The result that I'm talking about is the mean of cross validation from the function of sklearn. I tried to shuffle my training data then applied the CV function (shuffle then CV). I did that for several times and each result was different, some are higher than the others. Is the arrangement of data from the training data relevant? If so, then how?
Additions: Sorry I didn't define my problem well. I'm doing a supervised binary classification. My train variable consists of the feature and classification. Here is part of my code:
import numpy as np
from sklearn import cross_validation
from sklearn.linear_model import LogisticRegression
np.random.shuffle(train)
clf = LogisticRegression()
clf = clf.fit(train[0::,1::],train[0::,0])
mean = cross_validation.cross_val_score(clf, train[0::,1::],train[0::,0], cv=cross_validation.StratifiedKFold(train[:,0],5)).mean()
print mean
#sample for the train:
#train = [[1,0.5,0.3,0.6],[0,0.3,0.2,0.1],[0,0.1,0.9,0.7]]
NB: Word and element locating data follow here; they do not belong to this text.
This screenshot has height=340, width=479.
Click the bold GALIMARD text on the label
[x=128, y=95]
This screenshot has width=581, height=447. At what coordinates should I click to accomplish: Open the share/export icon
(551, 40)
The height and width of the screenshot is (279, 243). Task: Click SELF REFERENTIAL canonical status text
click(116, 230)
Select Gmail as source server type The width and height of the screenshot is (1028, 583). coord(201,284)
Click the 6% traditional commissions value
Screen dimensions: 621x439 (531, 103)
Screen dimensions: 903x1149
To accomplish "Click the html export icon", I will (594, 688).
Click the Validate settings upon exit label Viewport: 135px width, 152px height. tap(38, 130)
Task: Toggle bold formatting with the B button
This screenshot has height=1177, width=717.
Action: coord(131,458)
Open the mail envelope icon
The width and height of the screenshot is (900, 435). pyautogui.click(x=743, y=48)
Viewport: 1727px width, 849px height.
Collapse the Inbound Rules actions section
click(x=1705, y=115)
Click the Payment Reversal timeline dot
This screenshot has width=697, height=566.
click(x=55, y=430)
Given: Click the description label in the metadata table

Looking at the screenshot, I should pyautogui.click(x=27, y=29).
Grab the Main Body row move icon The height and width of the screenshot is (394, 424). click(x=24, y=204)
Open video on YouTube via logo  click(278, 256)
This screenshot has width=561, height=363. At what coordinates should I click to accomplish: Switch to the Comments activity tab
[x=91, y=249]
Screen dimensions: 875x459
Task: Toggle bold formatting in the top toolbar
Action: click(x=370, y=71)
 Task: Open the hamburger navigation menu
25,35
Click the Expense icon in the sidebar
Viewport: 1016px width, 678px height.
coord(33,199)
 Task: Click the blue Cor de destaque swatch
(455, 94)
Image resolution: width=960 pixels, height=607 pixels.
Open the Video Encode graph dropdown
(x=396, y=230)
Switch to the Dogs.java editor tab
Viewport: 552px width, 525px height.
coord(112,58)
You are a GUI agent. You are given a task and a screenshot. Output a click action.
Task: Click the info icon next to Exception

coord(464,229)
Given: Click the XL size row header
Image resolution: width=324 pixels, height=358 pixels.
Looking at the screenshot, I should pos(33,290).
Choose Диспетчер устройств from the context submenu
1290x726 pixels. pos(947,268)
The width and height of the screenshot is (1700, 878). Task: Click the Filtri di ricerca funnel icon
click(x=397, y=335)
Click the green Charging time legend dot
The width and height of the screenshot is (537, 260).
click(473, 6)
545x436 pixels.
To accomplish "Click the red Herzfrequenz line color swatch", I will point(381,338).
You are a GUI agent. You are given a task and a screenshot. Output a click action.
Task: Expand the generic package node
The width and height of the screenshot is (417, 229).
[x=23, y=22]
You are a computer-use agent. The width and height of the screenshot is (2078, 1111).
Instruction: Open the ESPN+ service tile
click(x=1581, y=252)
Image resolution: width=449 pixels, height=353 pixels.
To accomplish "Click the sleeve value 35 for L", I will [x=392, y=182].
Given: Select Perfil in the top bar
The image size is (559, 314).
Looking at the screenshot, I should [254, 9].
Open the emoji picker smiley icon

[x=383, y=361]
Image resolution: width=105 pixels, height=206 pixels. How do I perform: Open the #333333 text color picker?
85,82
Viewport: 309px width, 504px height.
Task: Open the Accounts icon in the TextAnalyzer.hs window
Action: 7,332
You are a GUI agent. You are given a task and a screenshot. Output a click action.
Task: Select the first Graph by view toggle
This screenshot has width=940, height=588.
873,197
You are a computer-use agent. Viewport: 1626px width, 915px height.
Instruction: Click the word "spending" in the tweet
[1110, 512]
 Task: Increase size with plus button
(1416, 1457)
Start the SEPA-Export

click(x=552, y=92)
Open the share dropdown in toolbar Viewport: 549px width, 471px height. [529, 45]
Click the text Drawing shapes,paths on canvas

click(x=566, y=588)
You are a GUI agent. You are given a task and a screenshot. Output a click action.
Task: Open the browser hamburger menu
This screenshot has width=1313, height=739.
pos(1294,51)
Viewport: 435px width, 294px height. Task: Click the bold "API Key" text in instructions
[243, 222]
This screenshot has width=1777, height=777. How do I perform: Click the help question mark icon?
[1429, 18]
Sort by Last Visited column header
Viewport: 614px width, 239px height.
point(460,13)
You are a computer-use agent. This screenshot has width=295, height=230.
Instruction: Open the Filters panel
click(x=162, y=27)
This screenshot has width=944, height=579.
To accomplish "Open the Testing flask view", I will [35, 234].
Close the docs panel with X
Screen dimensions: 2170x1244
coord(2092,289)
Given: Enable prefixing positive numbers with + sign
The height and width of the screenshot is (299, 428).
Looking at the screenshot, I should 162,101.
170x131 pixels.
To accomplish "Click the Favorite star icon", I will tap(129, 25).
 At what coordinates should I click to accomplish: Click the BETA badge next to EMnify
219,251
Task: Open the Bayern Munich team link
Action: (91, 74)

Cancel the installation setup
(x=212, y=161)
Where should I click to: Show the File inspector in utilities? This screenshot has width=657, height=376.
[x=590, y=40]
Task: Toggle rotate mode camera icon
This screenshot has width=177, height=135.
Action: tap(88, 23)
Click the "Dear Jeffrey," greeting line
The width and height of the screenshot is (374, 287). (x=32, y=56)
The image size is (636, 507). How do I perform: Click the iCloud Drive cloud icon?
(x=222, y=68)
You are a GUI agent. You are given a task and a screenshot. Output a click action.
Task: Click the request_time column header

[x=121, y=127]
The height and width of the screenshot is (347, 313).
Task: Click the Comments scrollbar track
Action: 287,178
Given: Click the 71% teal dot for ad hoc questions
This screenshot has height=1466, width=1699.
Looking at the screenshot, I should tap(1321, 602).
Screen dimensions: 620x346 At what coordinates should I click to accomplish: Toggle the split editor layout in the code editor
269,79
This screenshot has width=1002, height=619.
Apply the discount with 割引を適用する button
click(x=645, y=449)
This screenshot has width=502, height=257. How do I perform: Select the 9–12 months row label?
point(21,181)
Here I have n_fold=5. If I remove the np.random.shuffle(train) my result for the mean is approximately 66% and it stays the same even after running the program a couple of times. However, if I include the shuffle part, my mean changes (sometimes it increases and sometimes it decreases). And my question is, why does shuffling my training data changes my mean? If the order of data in my 'train' is irrelevant, then why does my mean changes after shuffling? This is just part of my code so assume that train variable is defined somewhere. My train variable is similar to the sample, but it consists of a lot more feature.